I think Magna would be part of it. I don't know if it's a major part of it, but certainly a part. We have non-core assets. It's quite a list of non-core assets that everyone would have in their portfolio. When you think about it, anything that does not match your strategy moving forward, moving forward, your investment strategy is probably non-core. And so for us, we've identified, and part of this gets back to really the use of proceeds. We've already deployed almost 100 million to the NCIB so far this year. And so we've identified clear, strategic, and in many ways, very accretive use of proceeds. So we could be putting 200 million to 250 million, maybe 300 million at the door this year. And so unless we decided to use our balance sheet, which is what we don't want to do really, we're willing to use it in the short term. But to trace this point, free cash flow is our expectations. We'll be able to pay that off in a short period of time. So it looks like rebalancing would be the best move for us. So there's a number of assets that we feel are not core to our strategy moving forward. And I think we'll be able to dispose of both in Canada and the US and also in Europe.
All right. And have you already put some of these assets in the market? I mean, any sense of like how the pricing could ship out to be there? I mean, in line? In the
most part, we're still early days, but it's not uncommon in our sector if you have an asset that is non-core and goes vacant that you listed for sale or lease. We've done like our two availability in the GTA are listed for sale or lease, I believe. And so it could depend on who services first, the new tenant or a buyer of the asset at the right price. So that's very common in our sector. So that's one way. Another one is just looking at assets that are truly non-core or not performing well, or we don't think we'll have the right return profile moving forward. Those are all assets we would identify for disposition. And listen, 100 million to 200 million, I think, is kind of our expectation. It could grow depending on the sort of demand that we see in the market. And it will also depend on how much capital and how swiftly we deploy that capital as well. So that will also impact the timing, I think.
Thank you. And sorry, one just last question here. And I know you already responded on the tariff question there. Do you have any exposure to Asian TPLs in your U.S. portfolio?
Very few. I think we've got one in Houston that I know of. So I would say it would be less than 2% of our U.S. portfolio.
Awesome.
Okay. Thank you, guys. And I'll turn it
back. Thank
you.
Thank you. Next question will be from Brad Sturgis at Raymond James. Please go ahead.
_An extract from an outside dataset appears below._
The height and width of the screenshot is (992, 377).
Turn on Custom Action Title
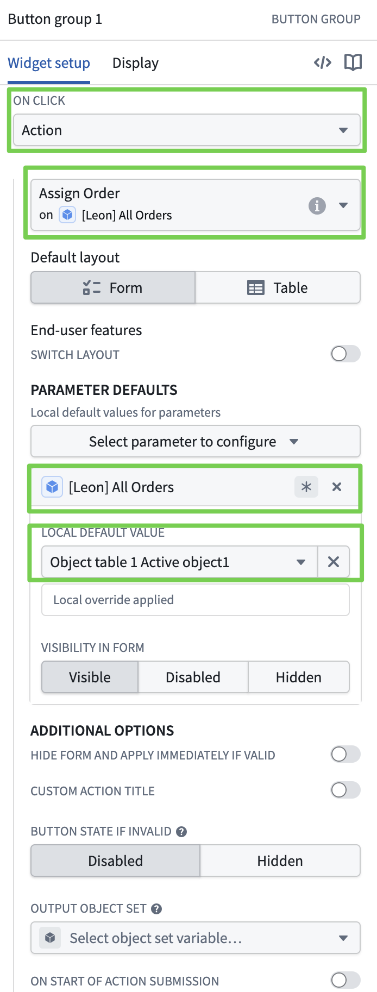[x=345, y=790]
Hey there. Just pulling on the lines of the capital recycling, I guess as you execute on this plan, how do you think about it from a cash flow perspective? I guess you've identified a few different uses. Would that, the combination of the NCIB development and acquisitions, would that ultimately be neutral or accretive, potentially, to cash flow, depending on how that sort of shakes out in terms of the allocation weightings? Or how should we think about the impact, at least initially? I would put it, I mean,
we're using the line of credit as needed for the NCIB, and then we'll pay down the line of credit as capital becomes available. But in terms of, I think where you're going, and correct me if I'm wrong, Brad, is we're selling assets at a certain yield and buying assets at a certain yield. And I would say this way, I'm not suggesting that it would be accretive. I think we are willing to accept some dilution to move into the markets and rebalance the portfolio in the way that we want. We are not, right now, as we sit here today, we do not think this will impact our guidance. We really don't think so. And so I think that that's a very positive story, to be honest with you, to be able to rebalance the portfolio and continue to grow the way that we are. And I think that's what gives us confidence to go through this. But I don't have a level of accretion or, frankly, specific dilution to give you on that, if that's what you were looking for.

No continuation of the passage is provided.